---------- PROVIDED ENTRIES ----------

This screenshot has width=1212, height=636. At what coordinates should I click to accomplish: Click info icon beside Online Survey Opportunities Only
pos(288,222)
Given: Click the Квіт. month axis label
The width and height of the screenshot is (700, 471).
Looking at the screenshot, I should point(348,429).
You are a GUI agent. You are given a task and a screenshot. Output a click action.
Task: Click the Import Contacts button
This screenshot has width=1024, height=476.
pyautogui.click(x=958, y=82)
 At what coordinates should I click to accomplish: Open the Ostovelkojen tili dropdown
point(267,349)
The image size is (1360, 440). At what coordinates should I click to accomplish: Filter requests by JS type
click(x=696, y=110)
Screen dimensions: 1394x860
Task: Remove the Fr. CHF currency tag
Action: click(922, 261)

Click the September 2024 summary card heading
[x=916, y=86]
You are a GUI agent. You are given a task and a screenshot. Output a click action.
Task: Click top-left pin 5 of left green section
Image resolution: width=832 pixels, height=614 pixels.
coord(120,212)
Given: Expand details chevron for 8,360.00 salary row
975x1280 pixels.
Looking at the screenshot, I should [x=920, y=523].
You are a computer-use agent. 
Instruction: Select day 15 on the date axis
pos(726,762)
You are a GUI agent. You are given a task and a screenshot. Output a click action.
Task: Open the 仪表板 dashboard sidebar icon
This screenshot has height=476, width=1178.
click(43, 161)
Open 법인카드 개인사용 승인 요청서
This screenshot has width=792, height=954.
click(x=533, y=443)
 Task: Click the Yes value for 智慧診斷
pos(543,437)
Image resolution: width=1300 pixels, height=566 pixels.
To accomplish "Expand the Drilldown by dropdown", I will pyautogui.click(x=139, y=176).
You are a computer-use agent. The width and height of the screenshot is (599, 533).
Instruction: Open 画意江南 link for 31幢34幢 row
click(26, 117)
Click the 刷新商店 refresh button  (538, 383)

----------

PROBLEM: Could you print the lines above, exactly as written, from the line containing "Click the September 2024 summary card heading" through the final one?

TASK SOLUTION:
Click the September 2024 summary card heading
[x=916, y=86]
You are a GUI agent. You are given a task and a screenshot. Output a click action.
Task: Click top-left pin 5 of left green section
Image resolution: width=832 pixels, height=614 pixels.
coord(120,212)
Given: Expand details chevron for 8,360.00 salary row
975x1280 pixels.
Looking at the screenshot, I should [x=920, y=523].
You are a computer-use agent. 
Instruction: Select day 15 on the date axis
pos(726,762)
You are a GUI agent. You are given a task and a screenshot. Output a click action.
Task: Open the 仪表板 dashboard sidebar icon
This screenshot has height=476, width=1178.
click(43, 161)
Open 법인카드 개인사용 승인 요청서
This screenshot has width=792, height=954.
click(x=533, y=443)
 Task: Click the Yes value for 智慧診斷
pos(543,437)
Image resolution: width=1300 pixels, height=566 pixels.
To accomplish "Expand the Drilldown by dropdown", I will pyautogui.click(x=139, y=176).
You are a computer-use agent. The width and height of the screenshot is (599, 533).
Instruction: Open 画意江南 link for 31幢34幢 row
click(26, 117)
Click the 刷新商店 refresh button  (538, 383)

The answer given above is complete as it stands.